Hutter—The Cry of Death

[41] The Rev. Edwin W. Hutter, D.D., (1814-1873) was pastor of St. Matthew’s Lutheran Church in Philadephia his entire ministry, from 1850 until his death. Before entering the ministry he was a newspaper editor, Private Secretary to President James Buchanan and Assistant Secretary of State. When a child of his died, his religious views changed and he began to prepare for the ministry.[13]

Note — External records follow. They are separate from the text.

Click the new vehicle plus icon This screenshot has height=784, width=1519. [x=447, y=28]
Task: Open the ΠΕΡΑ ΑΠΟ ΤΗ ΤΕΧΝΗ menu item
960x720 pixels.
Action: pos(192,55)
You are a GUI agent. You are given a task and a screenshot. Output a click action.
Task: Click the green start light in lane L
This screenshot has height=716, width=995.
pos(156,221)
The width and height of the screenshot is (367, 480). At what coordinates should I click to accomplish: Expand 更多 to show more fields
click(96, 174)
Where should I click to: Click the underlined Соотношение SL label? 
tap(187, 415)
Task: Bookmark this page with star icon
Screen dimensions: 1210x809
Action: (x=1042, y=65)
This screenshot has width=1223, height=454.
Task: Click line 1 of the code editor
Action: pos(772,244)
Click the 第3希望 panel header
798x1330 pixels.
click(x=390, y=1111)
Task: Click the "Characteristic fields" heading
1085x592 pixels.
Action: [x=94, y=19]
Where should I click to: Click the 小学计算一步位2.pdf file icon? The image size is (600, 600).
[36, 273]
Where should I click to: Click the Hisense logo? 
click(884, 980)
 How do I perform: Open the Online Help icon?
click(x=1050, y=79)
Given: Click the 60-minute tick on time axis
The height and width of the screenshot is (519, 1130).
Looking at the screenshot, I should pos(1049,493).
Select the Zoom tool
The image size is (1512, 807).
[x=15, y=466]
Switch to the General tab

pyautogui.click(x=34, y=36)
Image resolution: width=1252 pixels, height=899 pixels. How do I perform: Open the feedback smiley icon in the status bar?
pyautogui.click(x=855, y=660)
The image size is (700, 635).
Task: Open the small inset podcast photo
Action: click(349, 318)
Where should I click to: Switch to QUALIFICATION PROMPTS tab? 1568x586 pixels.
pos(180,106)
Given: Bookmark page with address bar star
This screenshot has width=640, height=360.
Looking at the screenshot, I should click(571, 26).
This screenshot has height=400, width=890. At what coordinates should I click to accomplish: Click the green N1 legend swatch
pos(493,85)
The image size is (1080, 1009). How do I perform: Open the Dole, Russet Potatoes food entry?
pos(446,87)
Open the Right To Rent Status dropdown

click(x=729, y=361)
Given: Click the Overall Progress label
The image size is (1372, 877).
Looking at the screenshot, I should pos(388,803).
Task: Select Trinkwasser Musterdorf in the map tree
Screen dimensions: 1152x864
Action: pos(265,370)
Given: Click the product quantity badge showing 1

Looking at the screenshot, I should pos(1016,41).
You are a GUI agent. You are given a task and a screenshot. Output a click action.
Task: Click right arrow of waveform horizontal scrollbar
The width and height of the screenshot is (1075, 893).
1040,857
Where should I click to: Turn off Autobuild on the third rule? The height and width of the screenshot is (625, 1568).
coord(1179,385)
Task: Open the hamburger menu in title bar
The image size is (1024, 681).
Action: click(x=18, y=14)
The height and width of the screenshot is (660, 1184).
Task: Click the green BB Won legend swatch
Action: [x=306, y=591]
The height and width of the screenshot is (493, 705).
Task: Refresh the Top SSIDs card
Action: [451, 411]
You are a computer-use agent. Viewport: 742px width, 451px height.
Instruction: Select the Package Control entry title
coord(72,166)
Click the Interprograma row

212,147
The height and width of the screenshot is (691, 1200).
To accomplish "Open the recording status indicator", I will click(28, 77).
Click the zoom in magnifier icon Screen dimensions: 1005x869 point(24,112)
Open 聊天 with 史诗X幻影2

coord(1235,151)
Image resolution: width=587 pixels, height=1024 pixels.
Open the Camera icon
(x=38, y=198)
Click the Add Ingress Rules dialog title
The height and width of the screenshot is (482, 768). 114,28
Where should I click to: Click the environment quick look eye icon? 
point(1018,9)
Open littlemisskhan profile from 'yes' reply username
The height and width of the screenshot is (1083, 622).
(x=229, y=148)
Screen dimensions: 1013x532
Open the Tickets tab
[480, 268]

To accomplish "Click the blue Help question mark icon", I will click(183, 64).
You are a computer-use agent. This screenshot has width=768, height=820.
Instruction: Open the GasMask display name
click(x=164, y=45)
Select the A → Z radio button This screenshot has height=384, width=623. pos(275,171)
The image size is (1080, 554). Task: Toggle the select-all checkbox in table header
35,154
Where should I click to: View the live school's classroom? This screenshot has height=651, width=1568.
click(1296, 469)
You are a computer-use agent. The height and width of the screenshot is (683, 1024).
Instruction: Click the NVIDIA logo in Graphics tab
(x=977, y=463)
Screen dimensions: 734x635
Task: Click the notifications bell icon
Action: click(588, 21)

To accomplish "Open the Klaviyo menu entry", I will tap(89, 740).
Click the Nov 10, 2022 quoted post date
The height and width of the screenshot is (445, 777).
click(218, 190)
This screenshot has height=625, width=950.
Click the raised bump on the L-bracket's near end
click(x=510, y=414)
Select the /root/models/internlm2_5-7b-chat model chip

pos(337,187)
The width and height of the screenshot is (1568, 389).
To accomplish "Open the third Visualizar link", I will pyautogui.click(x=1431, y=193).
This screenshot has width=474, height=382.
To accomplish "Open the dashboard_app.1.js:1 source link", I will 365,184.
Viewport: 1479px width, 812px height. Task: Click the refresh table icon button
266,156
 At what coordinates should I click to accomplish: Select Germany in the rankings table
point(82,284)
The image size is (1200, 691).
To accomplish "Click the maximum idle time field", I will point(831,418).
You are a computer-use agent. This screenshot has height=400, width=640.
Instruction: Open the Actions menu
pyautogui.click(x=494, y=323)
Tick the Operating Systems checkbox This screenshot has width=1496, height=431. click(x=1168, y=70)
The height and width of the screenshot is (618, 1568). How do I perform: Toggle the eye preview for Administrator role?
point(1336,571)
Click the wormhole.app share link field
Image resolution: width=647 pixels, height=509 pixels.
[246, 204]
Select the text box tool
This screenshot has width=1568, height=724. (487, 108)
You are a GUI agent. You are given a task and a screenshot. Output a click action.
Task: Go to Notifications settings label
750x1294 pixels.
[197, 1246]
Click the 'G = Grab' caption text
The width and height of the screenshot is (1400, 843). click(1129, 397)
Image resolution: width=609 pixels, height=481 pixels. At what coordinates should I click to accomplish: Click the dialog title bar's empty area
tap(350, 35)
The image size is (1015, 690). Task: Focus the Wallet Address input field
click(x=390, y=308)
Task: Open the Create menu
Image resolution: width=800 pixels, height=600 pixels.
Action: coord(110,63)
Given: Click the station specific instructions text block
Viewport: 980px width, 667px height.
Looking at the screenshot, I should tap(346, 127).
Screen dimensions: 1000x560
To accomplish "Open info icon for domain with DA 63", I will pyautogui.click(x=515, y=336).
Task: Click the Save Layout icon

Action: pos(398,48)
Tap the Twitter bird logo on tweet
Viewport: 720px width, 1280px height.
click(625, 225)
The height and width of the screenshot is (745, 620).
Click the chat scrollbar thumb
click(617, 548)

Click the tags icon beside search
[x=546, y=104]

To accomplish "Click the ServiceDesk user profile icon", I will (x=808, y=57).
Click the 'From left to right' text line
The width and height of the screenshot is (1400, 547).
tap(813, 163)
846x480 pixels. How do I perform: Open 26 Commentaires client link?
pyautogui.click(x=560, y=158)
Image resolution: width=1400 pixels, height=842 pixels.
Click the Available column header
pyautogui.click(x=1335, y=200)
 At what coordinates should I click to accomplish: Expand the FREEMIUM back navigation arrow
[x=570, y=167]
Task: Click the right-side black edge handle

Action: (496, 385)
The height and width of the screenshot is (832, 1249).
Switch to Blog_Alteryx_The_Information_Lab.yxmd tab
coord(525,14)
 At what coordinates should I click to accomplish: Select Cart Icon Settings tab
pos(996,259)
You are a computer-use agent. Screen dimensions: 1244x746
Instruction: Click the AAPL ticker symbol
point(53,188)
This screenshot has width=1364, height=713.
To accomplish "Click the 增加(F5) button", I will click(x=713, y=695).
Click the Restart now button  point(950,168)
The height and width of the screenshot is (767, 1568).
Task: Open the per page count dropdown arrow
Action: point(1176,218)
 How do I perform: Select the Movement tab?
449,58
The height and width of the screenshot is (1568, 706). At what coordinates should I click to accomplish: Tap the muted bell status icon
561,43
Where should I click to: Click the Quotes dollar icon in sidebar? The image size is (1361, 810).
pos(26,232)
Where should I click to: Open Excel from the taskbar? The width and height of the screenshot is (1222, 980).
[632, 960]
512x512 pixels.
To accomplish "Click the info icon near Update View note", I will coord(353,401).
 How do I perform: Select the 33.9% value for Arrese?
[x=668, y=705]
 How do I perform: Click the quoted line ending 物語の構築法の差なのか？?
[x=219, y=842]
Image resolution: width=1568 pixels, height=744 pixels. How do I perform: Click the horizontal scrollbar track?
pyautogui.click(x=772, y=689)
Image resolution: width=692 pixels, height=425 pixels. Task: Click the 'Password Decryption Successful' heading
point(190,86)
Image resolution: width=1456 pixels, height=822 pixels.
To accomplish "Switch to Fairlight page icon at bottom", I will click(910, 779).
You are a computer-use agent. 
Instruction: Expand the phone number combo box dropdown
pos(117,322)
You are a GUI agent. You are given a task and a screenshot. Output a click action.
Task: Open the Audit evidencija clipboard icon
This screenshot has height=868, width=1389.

[42] Hutter’s tribute to Lincoln, “the wise Magistrate,” was relatively brief in comparison to other sermons studied here, perhaps because, as he mentioned, he had already spoken on his assassination.. His words of praise focused on Lincoln the person: “Endowed by nature and by his early allotments, with a most felicitous combination of personal qualities, our institutions have rarely produced a character, so original, so amiable, so gentle, so sweet-tempered, of such noble simplicity, and so perfectly unspoiled by public honors and rewards.” People from all over the world “to the end of time” will come to his grave “and mourn him as one of a class of men, very rare indeed, upon this earth.”

[43] The thrust of Hutter’s sermon, however, was not in eulogizing Lincoln. Instead Lincoln’s death became the occasion for Hutter to confront his listeners with the reality of death, their own death, and to call them to turn to God. His narrative placed mortal human beings before the eternal God. One might say, although Hutter does not say it, that he preached the law, the futility of life in the face of death, to drive people to the gospel. In this sense his sermon was the most evangelical of the five.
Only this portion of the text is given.